Leading artists call on National Portrait Gallery to cut ties to BP

A judge and several leading artists have written to the director of the National Portrait Gallery ahead its annual awards calling on it to end links with oil giant BP. They accuse the central London gallery of helping to launder the oil industry’s image through its BP sponsorship deal and say the oil company is aggravating the climate crisis. In a a letter to the gallery’s director, the judge and artist Gary Hume said, “either we embrace the challenge of decarbonising, or we continue to give legitimacy to BP and its business activities that are seriously exacerbating the problem.” In a separate letter, eight leading artists, who have all been involved with the BP portrait award in the past, have also called for the gallery to remove its ties. The letters are part of a growing campaign against fossil fuel companies’ involvement in the arts, organised in part by the group Culture Unstained. In a statement, BP said: “We support the Paris agreement and are taking action to advance the world’s transition to a low-carbon future”. (The Guardian)

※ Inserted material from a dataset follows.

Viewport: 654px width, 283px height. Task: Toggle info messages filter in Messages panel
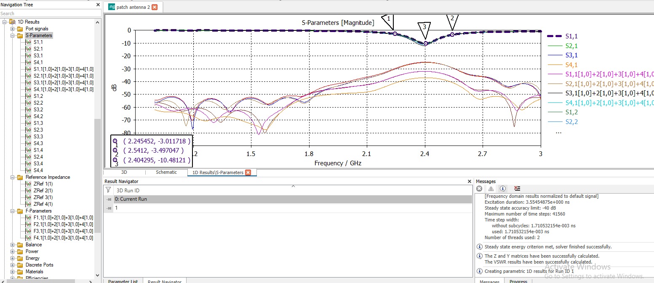tap(502, 189)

Law firms urged to reverse drain of young and female talent

Law firms need to reshape their culture, moving away from “rigid” traditions and “excessive” hours so they can retain more women and attract millennial lawyers, a new study has said. The report, published by alternative legal service Obelisk Support, identifies major problems facing law firms, including a shortage of talent, particularly women. Female lawyers in the UK represent 58 per cent of trainees but just 27 per cent of partners. The report points to law firms’ long hours culture and poor work life balance as the reason many women struggle to become partners — particularly as they combine working with caring for children. The study also found increasing numbers of younger lawyers are abandoning private practice at law firms and switching to working in-house at large companies for the same concerns over work-life balance. Many law firms do not offer information about flexible working during interviews or limit such flexibility to working from home one or two days a week, the study says. (Financial Times*)


Michael Bloomberg to spend $500 million to close coal plants

Former New York City Mayor Michael Bloomberg has committed to contributing $500 million toward closing coal-fired power plants across the United States. The billionaire philanthropist’s foundation, Bloomberg Philanthropies, said its ‘Beyond Carbon’ initiative would lobby to close about 250 coal-fired power plants by 2030 and make the country fully reliant on clean energy. The donation by Bloomberg was the “largest-ever philanthropic effort to fight the climate crisis”, his philanthropic group said in a statement. The effort to close coal plants, and also halt the production of new natural gas plants, is in collaboration with environmental US non-profit the Sierra Club. The Beyond Carbon initiative will strive to pass clean energy laws and “work to elect state and local candidates who are climate champions”, it said in a statement. Bloomberg added, “We’re in a race against time with climate change, and yet there is virtually no hope of bold federal action on this issue for at least another two years.” (Eco-Business)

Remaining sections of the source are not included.